Risk report: Not only numbers count

Posted Feb 27, 2008 14:46 UTC (Wed) by chel (guest, #11544) [Link]

Well, I hope the message is clear. For flaws the number isn't as important as the impact. If
you fix a flaw only minutes after it causes a meltdown of a nuclear plant, it is still too
late.

Many of those manager oriented statistics have limited value in real life. It are numbers, but
calculus can and should not be applied with those numbers. To take an example, for a car,
failing brakes are a real problem, if one of the two light bulbs in a rear light is broken it
is not. You should not add up the two to draw a conclusion. If you do you may end driving a
car with only one flaw: no brakes.

BTW I have no problems with RH product quality. Over 10 years ago I started to use RH products
in mission critical applications. 

Risk report: Not only numbers count

Posted Feb 27, 2008 21:17 UTC (Wed) by proski (subscriber, #104) [Link]

A single flaw would not normally cause anything as bad as a reactor meltdown. Systems where safety and security are paramount are designed in such way that a single flaw doesn't cause a complete failure. For instance, firewall protects against outside access, services require authentication to keep strangers away, there is a strict separation between users and root, the system is monitored, the essential data is stored on a separate system and there are offsite backups.

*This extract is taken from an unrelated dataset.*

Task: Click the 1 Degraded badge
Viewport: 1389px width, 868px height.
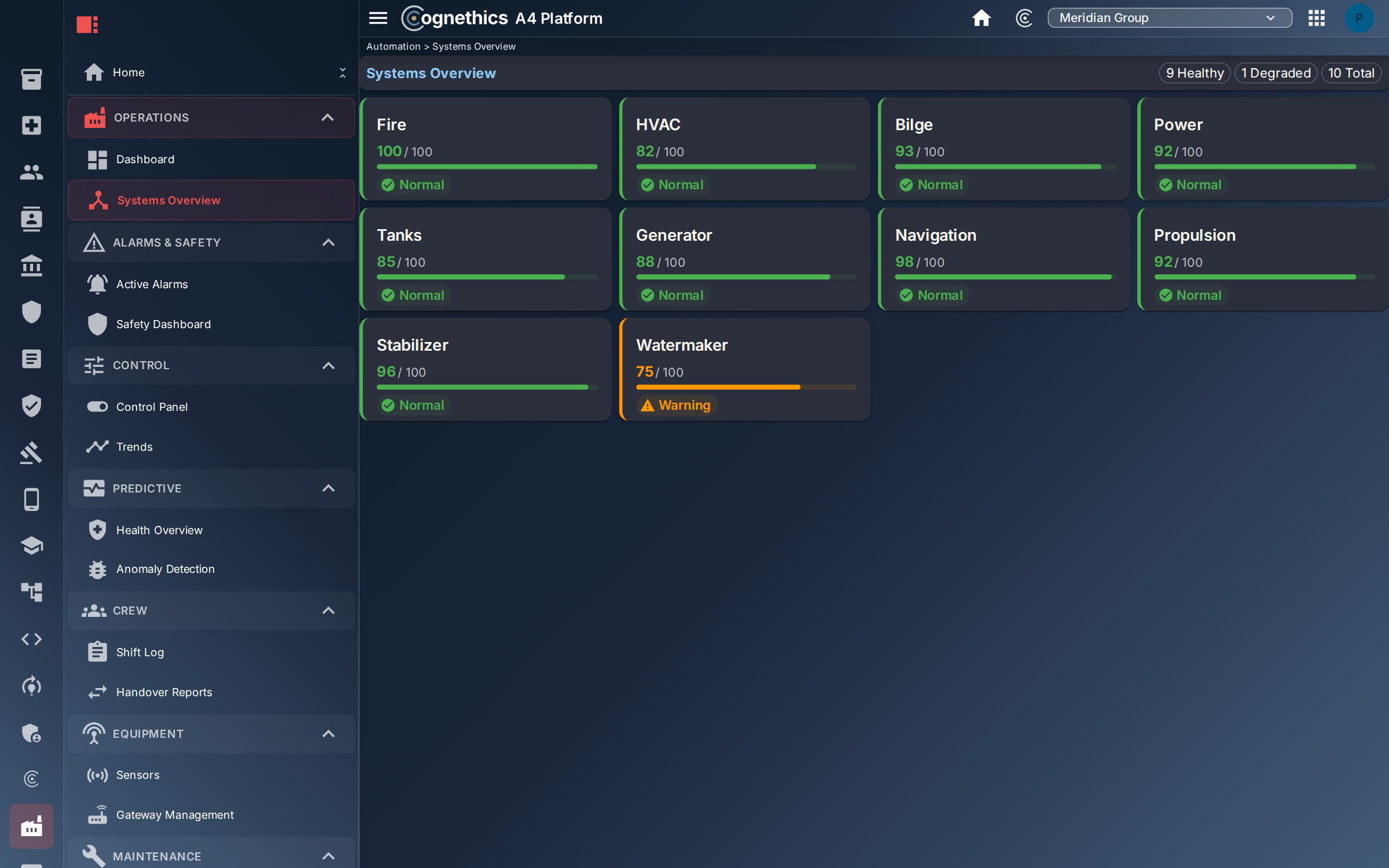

In the real life, there are things other than complete success and total failure. Even on Titanic, there were survivors.

Security experts are more categoric when it comes to vulnerabilities in individual packages because it's better be safe than sorry. Yet it's entirely justified for a distribution to post general statistic. It's a measure of how diligent the distribution has been at fixing issues in the packages it ships. It can be translated to security of individual systems, but it's not a trivial dependency.

Risk report: Not only numbers count

Posted Feb 27, 2008 22:12 UTC (Wed) by chel (guest, #11544) [Link]

I suggest http://www.securityfocus.com/news/8412 for further reading, especially the part
about the race condition bug that blinded the control system, and played a major role in the
NE Blackout.

For me Open Source design together with bug finding projects on several places is much more
important then fixing time of bugs after they have been published. Not every bug is published
before a disaster. For the NE blackout: "About eight weeks after the blackout, the bug was
unmasked as a particularly subtle incarnation of a common programming error"

The best place and time to find and correct bugs is on your desk before damage is visible. OSS
helps to do that.

My problem with this kind of statistics is that it moves the discussion in the direction of
discussions about OS-es that fix flaws in virus checkers.


Risk report: Not only numbers count

Posted Feb 27, 2008 18:10 UTC (Wed) by tzafrir (subscriber, #11501) [Link]

Have you read the full article before posting that?

I found that article and the previous "Risk reports" an interesting reading.
Even though I normally use a different distro.